This film is part of Free

Welsh Counties Car Club and Mountain Ash Carnival

The Car Club, filmed by a Cardiff garage-owner, offers petrolheads a chance to race (speed trials at Pengam Airport) and have fun with their vehicles (musical motor cars).

Amateur film 1930 12 mins Silent

From the collection of:

Logo for National Screen and Sound Archive of Wales

Overview

The Car Club petrolheads let their hair down at Pengam Aerodrome, indulging in a game of musical motor cars and speed trial racing.

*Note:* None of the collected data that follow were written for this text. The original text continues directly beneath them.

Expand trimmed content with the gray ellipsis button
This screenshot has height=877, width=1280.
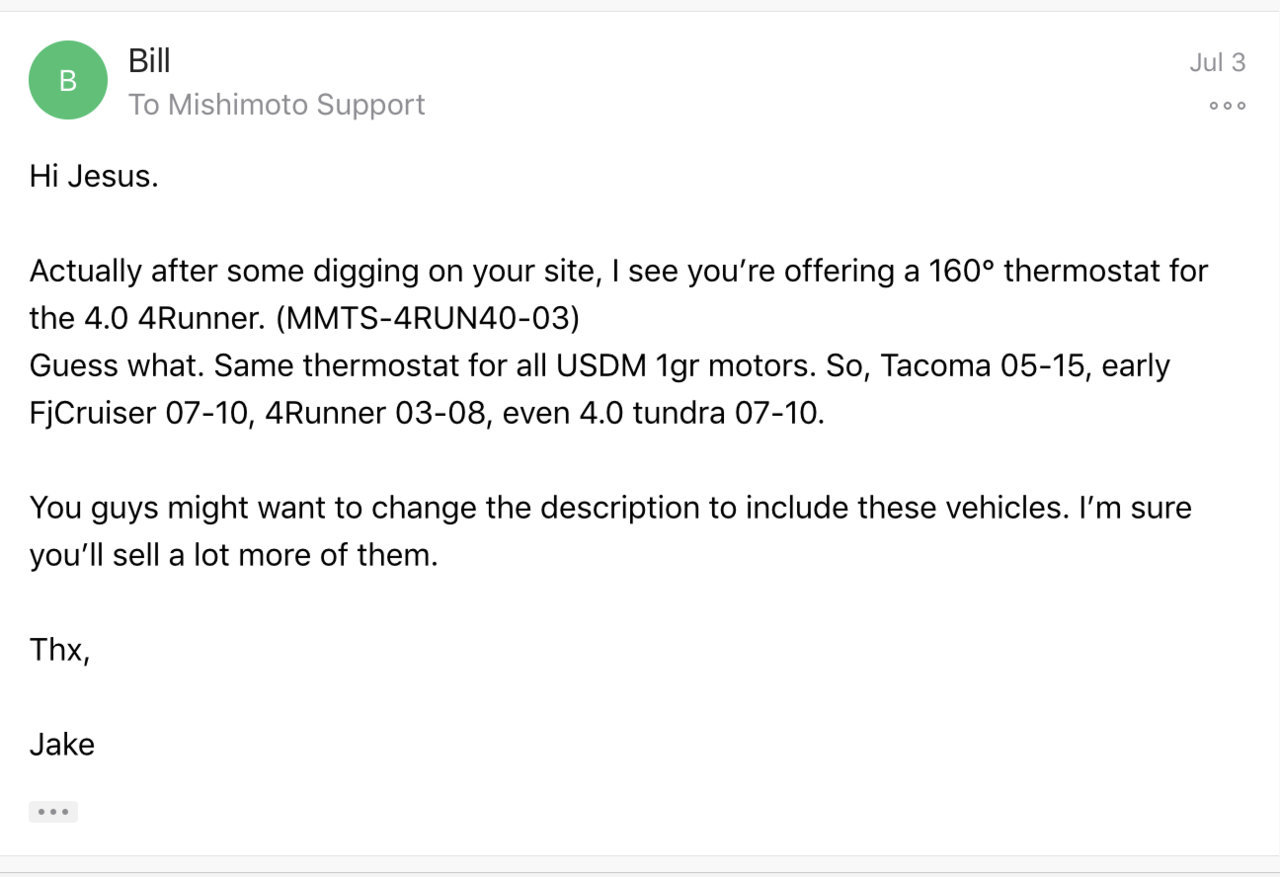[x=53, y=812]
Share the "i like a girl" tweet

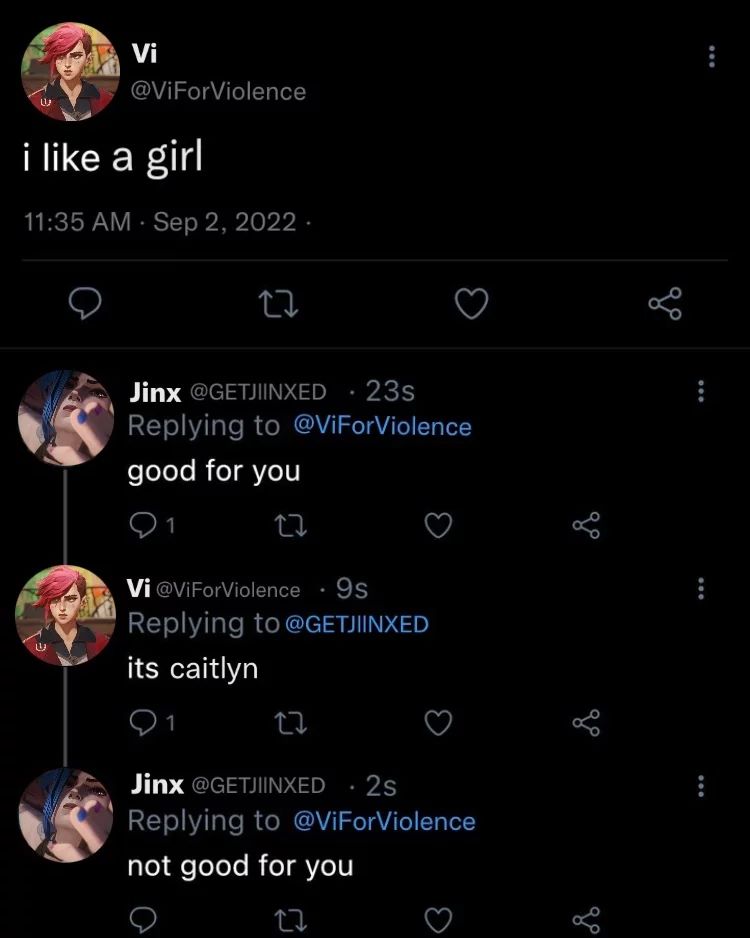tap(664, 302)
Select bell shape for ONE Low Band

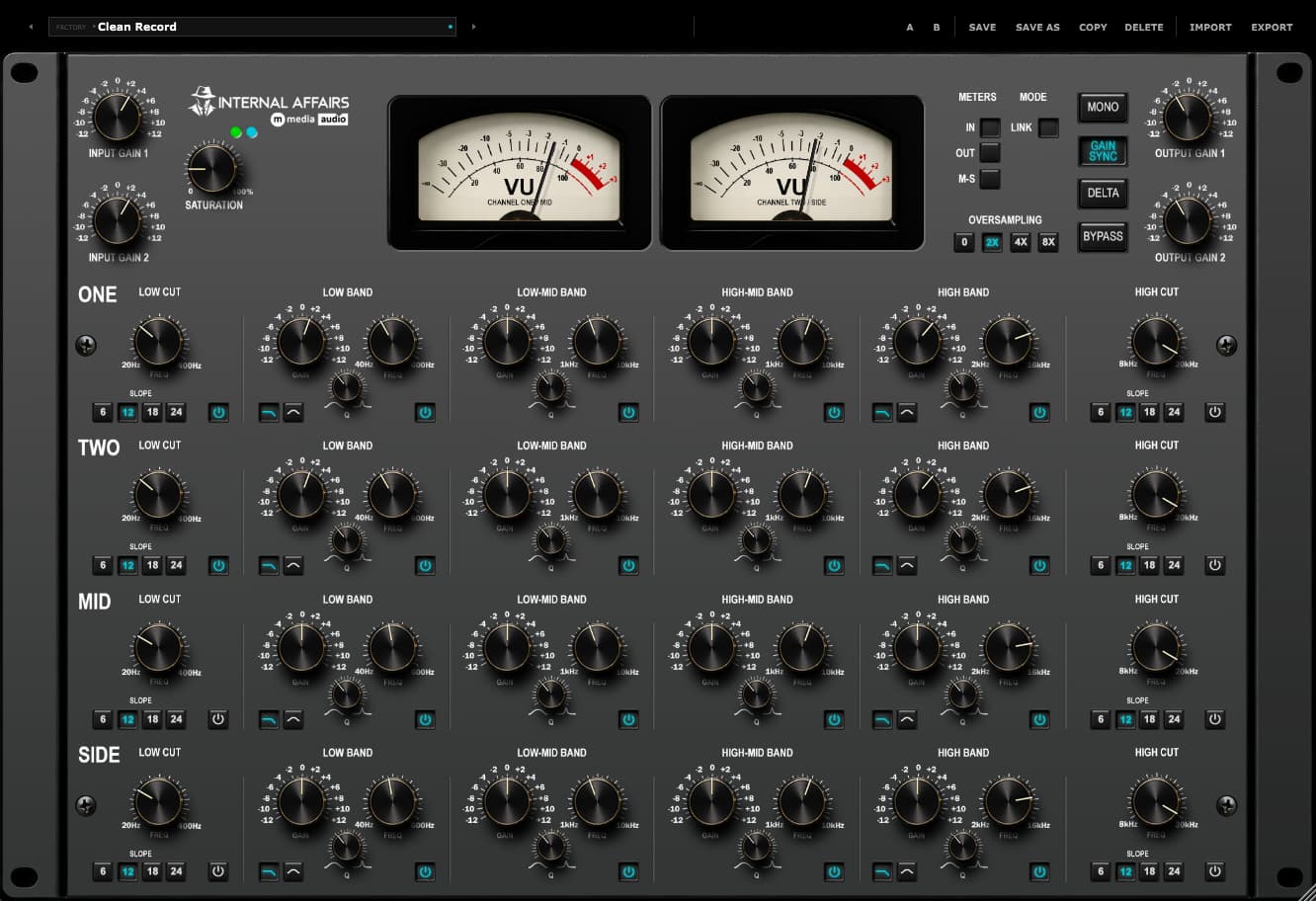[293, 413]
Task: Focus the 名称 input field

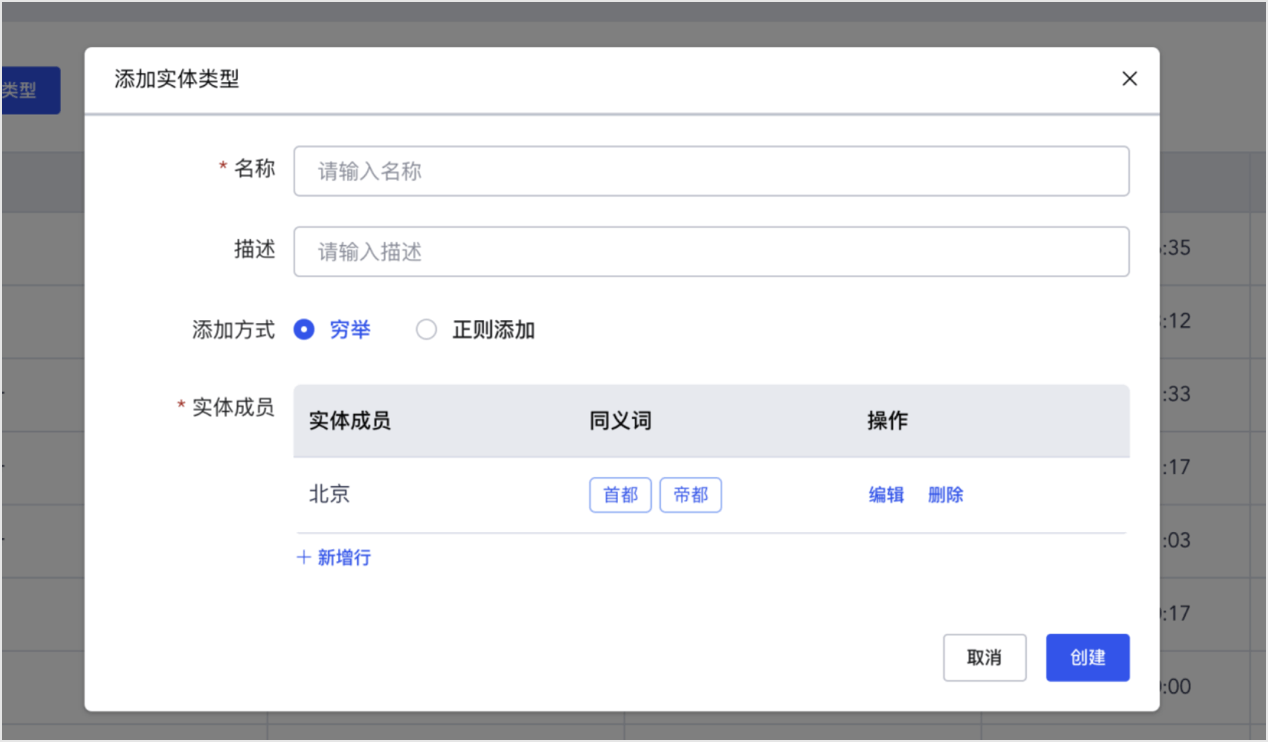Action: (x=711, y=171)
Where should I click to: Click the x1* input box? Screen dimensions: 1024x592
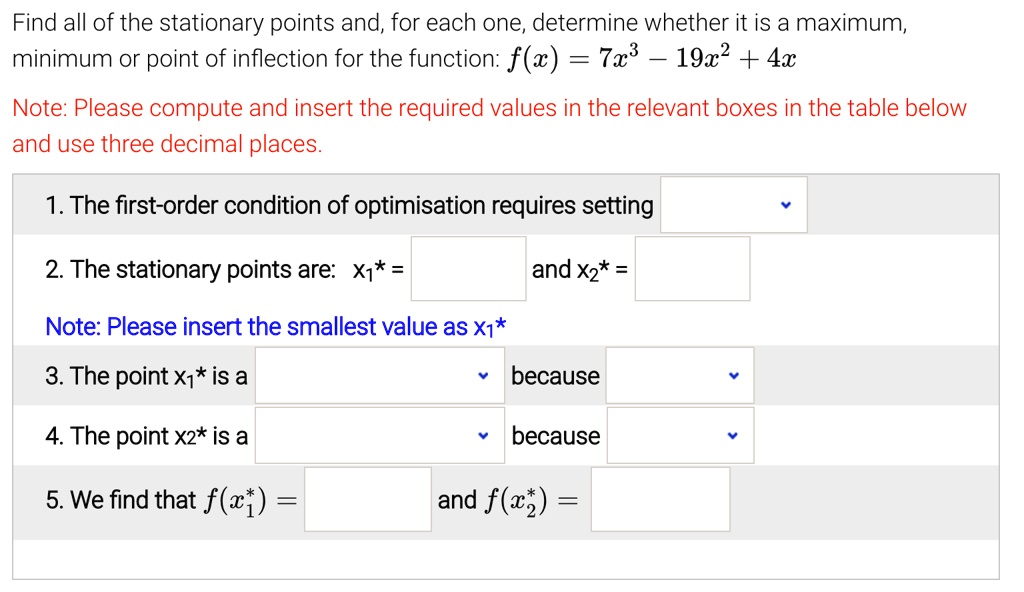468,268
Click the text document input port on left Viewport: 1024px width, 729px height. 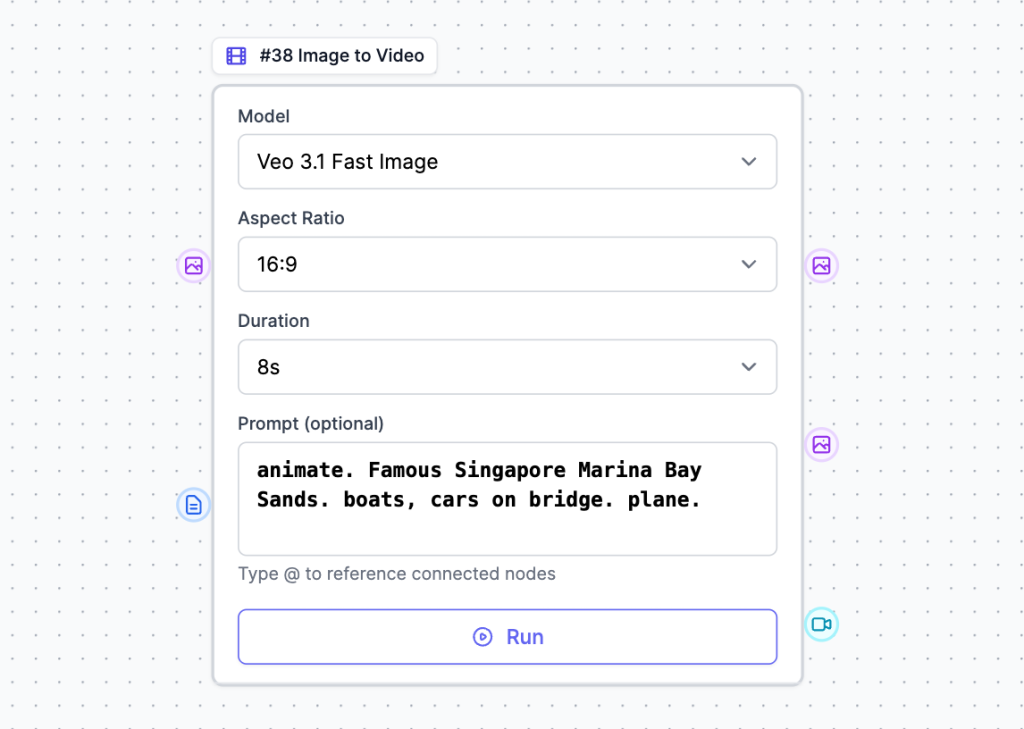pyautogui.click(x=194, y=505)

The events were filmed by Ernest Gough, a mechanical man (proprietor of Maindy Garage, Cardiff, and of the ‘Gough’s Welsh Motorways’ touring bus company) who was married to a musical woman - Beatrice V Gough, a founder member of The Welsh National Opera Company. The film includes footage of their family and a carnival in Mountain Ash. The aerodrome at Pengam (variously known as Cardiff or Splott Aerodrome or Pengam Moors Aerodrome or Airfield) was opened in 1931, taken over by the RAF during WWII but returned to Cardiff City Council, for civilian use, when hostilities ceased. The land around the airfield, once a farm, had been sold, however, and large housing estates built were built on it which impinged on the airfield’s opportunity for expansion. In 1954, the airport was moved to what had been RAF Rhoose during the war, where there was room for an up-to-date airport to be built and it was variously known as Glamorgan or Rhoose Airport, Cardiff International and now Cardiff Airport.